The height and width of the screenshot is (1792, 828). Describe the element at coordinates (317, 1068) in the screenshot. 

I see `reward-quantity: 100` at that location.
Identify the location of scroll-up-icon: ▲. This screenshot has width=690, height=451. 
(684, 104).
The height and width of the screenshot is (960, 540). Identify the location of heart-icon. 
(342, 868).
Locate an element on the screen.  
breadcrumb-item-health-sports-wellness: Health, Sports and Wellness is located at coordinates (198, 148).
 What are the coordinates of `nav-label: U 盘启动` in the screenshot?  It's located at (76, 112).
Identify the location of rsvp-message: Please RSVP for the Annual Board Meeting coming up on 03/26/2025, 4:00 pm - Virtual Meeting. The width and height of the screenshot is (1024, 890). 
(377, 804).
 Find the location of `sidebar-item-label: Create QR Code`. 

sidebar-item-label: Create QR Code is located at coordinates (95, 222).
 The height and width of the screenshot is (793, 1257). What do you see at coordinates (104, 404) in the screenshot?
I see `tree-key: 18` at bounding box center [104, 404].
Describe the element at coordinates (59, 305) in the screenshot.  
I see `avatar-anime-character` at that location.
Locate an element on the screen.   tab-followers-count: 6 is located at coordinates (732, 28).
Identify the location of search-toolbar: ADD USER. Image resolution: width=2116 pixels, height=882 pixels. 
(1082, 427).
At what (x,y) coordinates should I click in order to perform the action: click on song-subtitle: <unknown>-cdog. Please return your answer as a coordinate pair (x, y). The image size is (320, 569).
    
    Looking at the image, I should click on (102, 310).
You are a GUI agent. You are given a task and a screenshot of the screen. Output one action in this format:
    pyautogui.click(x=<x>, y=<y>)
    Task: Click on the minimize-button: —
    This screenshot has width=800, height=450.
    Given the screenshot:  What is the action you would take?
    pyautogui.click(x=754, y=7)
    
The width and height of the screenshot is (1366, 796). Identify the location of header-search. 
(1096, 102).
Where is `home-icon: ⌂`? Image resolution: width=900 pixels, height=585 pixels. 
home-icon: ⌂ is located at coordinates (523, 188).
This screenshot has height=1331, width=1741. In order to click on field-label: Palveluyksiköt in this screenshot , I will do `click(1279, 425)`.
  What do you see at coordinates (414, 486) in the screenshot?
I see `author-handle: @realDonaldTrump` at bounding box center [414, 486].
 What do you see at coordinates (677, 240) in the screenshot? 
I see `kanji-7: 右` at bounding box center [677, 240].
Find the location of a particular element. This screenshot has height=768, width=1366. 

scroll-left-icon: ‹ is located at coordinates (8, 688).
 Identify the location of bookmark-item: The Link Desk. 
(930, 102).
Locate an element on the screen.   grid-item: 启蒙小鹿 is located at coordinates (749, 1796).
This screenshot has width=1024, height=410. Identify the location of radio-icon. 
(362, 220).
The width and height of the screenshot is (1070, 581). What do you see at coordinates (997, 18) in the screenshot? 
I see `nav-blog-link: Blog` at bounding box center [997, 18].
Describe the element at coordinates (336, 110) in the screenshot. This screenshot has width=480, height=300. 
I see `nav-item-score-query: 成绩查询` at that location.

== YOUR GOAL ==
Copy out word for word the lines of the listing above, starting with the line that contains "Describe the element at coordinates (59, 305)" and going on through the line that contains "(1082, 427).".

== ANSWER SECTION ==
Describe the element at coordinates (59, 305) in the screenshot.  
I see `avatar-anime-character` at that location.
Locate an element on the screen.   tab-followers-count: 6 is located at coordinates (732, 28).
Identify the location of search-toolbar: ADD USER. Image resolution: width=2116 pixels, height=882 pixels. 
(1082, 427).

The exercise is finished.